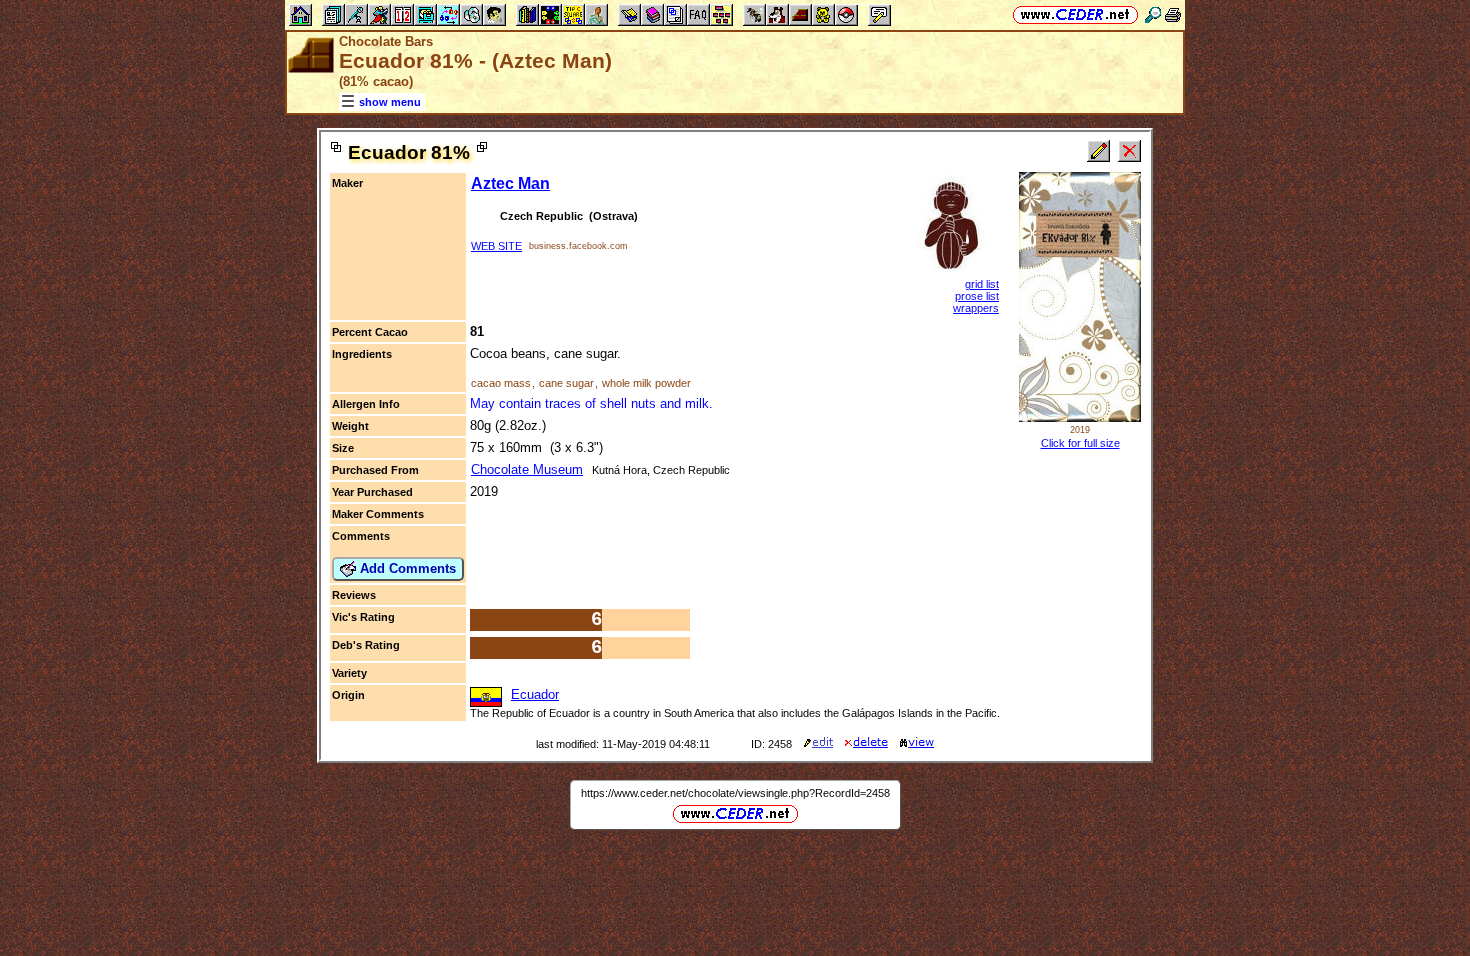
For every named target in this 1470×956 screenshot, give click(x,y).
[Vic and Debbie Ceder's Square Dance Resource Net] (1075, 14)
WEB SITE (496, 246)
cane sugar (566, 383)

--

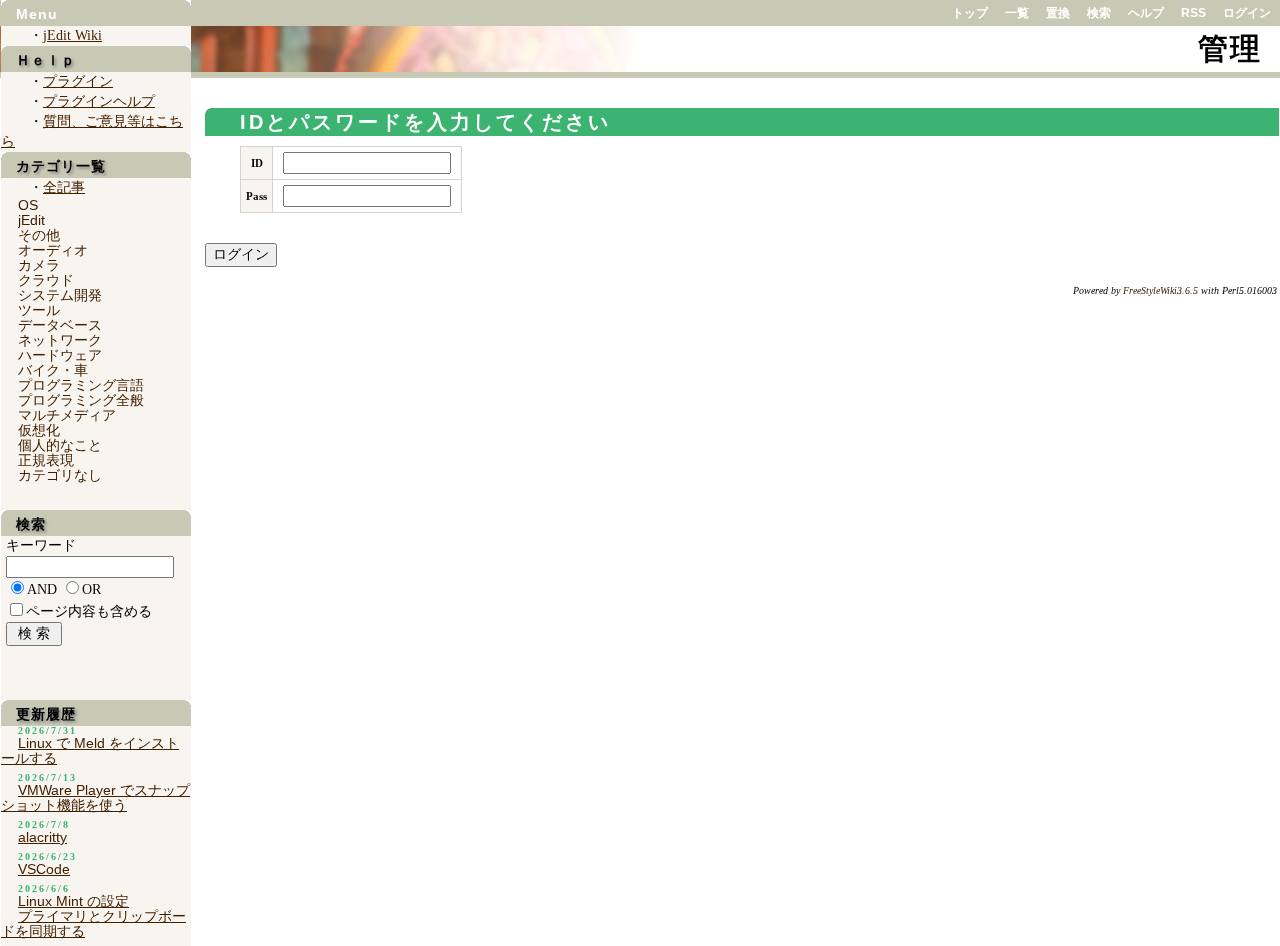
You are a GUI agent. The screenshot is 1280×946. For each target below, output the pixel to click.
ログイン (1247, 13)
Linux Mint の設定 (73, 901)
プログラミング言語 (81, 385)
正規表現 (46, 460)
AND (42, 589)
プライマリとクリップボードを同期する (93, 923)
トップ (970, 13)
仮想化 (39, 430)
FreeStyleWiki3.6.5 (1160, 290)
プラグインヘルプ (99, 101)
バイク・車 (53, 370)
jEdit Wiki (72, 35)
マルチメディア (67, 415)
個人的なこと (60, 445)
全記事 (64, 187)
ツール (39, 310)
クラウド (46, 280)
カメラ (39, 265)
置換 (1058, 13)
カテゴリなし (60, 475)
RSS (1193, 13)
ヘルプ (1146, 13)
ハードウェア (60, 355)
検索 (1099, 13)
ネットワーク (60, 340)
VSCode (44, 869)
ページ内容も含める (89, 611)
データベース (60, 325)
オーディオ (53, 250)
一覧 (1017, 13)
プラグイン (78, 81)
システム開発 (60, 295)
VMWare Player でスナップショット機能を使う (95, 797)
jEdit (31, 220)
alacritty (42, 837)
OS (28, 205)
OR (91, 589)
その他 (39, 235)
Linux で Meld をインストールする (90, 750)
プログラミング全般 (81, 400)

Prompt:
Repeat the entries above verbatim, but only from the line that has "For every named" down to the line that has "cane sugar (566, 383)", inclusive.

Response area:
For every named target in this 1470×956 screenshot, give click(x,y).
[Vic and Debbie Ceder's Square Dance Resource Net] (1075, 14)
WEB SITE (496, 246)
cane sugar (566, 383)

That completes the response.